> **Work required**
Within the material below, find each line bearing the word "page" and present it.
__________
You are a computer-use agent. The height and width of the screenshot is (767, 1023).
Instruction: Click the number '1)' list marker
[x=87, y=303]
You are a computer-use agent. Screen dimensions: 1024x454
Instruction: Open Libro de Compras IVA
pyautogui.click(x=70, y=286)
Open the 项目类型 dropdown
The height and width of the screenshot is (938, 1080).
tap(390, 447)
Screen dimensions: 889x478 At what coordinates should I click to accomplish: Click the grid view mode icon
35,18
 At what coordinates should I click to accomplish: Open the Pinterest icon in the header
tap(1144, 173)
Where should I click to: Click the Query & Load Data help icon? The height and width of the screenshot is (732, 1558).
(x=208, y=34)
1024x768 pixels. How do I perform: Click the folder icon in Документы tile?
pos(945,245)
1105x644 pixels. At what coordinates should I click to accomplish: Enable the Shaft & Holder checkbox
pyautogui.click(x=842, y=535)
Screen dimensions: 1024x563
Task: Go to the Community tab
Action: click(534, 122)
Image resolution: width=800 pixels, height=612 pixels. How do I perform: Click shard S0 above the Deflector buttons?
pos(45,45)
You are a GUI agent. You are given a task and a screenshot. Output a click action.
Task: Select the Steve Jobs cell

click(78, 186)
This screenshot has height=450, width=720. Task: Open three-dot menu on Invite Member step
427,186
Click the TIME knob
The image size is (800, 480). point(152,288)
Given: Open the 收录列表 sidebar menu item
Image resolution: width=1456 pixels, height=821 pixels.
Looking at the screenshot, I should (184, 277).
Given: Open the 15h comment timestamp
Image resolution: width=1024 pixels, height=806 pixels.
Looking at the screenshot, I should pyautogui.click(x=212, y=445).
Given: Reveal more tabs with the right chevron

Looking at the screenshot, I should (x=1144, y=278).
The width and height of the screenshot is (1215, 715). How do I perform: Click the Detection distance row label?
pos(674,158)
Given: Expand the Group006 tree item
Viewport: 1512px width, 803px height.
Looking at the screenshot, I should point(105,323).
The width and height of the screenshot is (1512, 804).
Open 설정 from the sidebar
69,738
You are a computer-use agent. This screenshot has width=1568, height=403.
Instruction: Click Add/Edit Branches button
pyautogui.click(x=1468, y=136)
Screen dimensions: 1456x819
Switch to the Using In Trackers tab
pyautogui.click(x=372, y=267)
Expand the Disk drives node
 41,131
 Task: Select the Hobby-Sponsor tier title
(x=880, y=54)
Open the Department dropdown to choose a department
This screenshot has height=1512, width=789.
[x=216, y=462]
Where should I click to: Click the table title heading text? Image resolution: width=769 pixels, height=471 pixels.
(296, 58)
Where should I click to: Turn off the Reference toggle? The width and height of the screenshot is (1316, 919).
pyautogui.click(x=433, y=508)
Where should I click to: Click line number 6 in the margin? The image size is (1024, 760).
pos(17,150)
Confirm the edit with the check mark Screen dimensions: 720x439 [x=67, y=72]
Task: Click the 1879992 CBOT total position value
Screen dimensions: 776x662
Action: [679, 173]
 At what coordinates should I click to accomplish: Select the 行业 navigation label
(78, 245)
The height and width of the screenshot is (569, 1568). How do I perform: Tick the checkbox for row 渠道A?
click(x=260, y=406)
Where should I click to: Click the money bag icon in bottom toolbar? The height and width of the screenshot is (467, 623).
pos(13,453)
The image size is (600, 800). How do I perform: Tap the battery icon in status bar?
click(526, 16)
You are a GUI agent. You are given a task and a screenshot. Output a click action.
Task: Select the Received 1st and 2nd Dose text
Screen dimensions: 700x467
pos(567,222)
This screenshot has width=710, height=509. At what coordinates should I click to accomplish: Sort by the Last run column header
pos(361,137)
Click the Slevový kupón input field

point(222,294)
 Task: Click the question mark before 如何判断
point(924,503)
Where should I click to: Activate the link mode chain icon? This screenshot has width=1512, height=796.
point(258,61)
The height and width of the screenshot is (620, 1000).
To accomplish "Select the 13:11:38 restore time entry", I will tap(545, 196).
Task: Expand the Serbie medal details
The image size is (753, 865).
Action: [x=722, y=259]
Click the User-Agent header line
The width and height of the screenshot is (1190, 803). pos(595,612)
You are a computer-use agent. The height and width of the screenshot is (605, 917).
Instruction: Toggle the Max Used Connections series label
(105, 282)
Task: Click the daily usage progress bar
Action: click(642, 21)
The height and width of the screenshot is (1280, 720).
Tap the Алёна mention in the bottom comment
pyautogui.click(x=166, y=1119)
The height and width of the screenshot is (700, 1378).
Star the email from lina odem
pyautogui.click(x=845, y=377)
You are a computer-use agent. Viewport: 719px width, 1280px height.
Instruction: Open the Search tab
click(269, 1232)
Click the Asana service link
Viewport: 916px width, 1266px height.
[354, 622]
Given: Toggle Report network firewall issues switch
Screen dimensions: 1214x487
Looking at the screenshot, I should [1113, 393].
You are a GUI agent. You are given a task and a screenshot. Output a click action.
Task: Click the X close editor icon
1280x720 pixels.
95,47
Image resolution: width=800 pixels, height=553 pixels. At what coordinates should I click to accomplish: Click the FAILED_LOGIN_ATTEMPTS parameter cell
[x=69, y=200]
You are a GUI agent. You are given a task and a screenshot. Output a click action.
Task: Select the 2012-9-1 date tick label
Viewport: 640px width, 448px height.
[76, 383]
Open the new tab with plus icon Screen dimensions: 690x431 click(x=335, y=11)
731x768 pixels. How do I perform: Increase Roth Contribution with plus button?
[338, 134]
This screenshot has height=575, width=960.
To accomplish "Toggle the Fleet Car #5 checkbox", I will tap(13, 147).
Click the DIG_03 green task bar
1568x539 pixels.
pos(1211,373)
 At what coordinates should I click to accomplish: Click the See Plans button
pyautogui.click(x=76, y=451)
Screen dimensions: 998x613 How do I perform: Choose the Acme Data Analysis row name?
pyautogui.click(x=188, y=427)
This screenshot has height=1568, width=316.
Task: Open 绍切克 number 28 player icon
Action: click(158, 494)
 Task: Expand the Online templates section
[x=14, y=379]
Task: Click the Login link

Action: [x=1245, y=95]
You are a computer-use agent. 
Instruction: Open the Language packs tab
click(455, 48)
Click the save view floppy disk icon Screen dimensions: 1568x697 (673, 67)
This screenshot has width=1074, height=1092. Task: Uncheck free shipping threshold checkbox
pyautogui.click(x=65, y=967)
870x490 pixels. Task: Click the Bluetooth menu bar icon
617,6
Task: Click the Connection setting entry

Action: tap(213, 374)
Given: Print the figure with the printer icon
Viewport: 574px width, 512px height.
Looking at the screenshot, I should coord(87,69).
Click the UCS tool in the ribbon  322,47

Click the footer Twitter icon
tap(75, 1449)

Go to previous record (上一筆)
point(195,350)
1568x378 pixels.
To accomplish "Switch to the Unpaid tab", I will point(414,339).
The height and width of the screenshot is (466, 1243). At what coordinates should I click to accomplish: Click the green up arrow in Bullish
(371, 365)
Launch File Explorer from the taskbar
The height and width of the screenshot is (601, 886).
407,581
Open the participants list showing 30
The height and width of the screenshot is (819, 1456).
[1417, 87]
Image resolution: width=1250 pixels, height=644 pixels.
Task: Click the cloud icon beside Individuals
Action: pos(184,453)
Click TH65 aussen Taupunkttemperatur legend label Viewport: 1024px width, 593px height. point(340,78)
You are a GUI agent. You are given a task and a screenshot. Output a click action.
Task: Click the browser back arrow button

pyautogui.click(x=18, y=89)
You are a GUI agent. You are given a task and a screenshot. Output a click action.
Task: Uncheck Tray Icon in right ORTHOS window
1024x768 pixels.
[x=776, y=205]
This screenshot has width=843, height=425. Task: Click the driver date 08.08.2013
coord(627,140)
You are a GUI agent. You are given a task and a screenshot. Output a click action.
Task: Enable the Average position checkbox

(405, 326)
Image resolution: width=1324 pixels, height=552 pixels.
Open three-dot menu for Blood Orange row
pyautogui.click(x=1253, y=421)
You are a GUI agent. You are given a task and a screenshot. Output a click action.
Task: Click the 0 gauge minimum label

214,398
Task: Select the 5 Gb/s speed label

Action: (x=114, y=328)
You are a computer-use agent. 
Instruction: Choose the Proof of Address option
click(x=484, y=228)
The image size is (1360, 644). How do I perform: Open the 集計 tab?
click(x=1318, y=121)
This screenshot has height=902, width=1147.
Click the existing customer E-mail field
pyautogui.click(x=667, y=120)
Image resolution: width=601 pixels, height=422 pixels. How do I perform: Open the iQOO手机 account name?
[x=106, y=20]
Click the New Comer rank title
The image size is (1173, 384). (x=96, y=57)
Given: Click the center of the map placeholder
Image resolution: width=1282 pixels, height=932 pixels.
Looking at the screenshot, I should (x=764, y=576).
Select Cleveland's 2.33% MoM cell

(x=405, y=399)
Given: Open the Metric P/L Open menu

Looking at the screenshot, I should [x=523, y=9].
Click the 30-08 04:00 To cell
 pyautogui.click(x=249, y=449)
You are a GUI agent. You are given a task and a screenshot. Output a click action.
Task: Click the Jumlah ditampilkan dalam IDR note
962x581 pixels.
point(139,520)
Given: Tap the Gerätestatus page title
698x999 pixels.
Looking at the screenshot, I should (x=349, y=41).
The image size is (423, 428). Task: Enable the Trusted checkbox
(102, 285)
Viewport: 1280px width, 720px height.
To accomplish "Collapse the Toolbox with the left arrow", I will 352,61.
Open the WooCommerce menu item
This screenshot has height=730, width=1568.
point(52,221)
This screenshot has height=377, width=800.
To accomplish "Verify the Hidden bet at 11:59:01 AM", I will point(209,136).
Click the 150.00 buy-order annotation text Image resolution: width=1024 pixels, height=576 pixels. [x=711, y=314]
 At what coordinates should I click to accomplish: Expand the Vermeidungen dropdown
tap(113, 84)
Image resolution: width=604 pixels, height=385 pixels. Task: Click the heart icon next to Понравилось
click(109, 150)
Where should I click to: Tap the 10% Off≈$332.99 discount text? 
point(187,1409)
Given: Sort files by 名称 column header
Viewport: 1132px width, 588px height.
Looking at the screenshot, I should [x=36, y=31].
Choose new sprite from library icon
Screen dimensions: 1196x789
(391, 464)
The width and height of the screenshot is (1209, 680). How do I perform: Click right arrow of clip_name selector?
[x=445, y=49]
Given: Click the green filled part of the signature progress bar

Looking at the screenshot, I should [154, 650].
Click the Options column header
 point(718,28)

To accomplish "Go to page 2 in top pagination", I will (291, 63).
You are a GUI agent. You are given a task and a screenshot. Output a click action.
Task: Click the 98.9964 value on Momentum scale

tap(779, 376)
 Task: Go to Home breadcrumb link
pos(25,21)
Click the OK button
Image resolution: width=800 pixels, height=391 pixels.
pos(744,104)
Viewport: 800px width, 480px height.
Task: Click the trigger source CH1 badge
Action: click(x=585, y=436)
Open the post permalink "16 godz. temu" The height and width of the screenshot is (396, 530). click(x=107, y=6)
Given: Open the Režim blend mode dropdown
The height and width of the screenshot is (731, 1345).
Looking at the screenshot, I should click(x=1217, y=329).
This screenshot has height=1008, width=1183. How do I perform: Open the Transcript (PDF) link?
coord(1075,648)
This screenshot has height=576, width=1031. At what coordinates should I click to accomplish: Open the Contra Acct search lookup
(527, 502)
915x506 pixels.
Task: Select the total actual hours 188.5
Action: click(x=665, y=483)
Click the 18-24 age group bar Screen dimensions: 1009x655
__________
> **Reply**
Given: Tap the Gerätestatus page title
To accomplish "Go to page 2 in top pagination", I will (291, 63).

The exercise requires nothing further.